**Aim of the task**. Give the material again from the line containing "Screen dimensions: 705x398" through the end of the material, changing every "Screen dimensions" to "Display size" and leaving all else unchanged.

------------------------------

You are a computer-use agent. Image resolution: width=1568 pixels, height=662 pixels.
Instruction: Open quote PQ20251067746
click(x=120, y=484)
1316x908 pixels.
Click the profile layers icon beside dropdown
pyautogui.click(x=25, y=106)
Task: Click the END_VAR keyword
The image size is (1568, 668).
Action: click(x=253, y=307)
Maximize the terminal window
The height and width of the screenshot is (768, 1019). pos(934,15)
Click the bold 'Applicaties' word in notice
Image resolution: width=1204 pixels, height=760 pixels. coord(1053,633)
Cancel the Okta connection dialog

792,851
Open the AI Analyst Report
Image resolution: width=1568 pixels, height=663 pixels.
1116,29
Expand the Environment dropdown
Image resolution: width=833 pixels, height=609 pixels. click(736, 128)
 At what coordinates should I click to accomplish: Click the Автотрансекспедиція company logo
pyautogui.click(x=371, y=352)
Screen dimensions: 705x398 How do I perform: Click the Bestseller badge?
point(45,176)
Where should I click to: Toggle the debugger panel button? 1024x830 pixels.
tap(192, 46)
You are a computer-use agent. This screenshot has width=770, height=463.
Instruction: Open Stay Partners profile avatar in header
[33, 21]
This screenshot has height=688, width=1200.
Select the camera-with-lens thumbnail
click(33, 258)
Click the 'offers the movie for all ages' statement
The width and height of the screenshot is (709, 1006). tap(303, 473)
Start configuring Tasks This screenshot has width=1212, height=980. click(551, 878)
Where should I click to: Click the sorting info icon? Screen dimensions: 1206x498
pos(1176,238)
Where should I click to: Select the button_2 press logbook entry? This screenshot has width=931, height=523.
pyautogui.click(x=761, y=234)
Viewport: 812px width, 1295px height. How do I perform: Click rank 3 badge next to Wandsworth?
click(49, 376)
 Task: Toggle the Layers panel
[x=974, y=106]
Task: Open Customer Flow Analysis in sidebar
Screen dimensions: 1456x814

------------------------------

**Answer to the problem**.
Display size: 705x398 How do I perform: Click the Bestseller badge?
point(45,176)
Where should I click to: Toggle the debugger panel button? 1024x830 pixels.
tap(192, 46)
You are a computer-use agent. This screenshot has width=770, height=463.
Instruction: Open Stay Partners profile avatar in header
[33, 21]
This screenshot has height=688, width=1200.
Select the camera-with-lens thumbnail
click(33, 258)
Click the 'offers the movie for all ages' statement
The width and height of the screenshot is (709, 1006). tap(303, 473)
Start configuring Tasks This screenshot has width=1212, height=980. click(551, 878)
Where should I click to: Click the sorting info icon? Display size: 1206x498
pos(1176,238)
Where should I click to: Select the button_2 press logbook entry? This screenshot has width=931, height=523.
pyautogui.click(x=761, y=234)
Viewport: 812px width, 1295px height. How do I perform: Click rank 3 badge next to Wandsworth?
click(49, 376)
 Task: Toggle the Layers panel
[x=974, y=106]
Task: Open Customer Flow Analysis in sidebar
Display size: 1456x814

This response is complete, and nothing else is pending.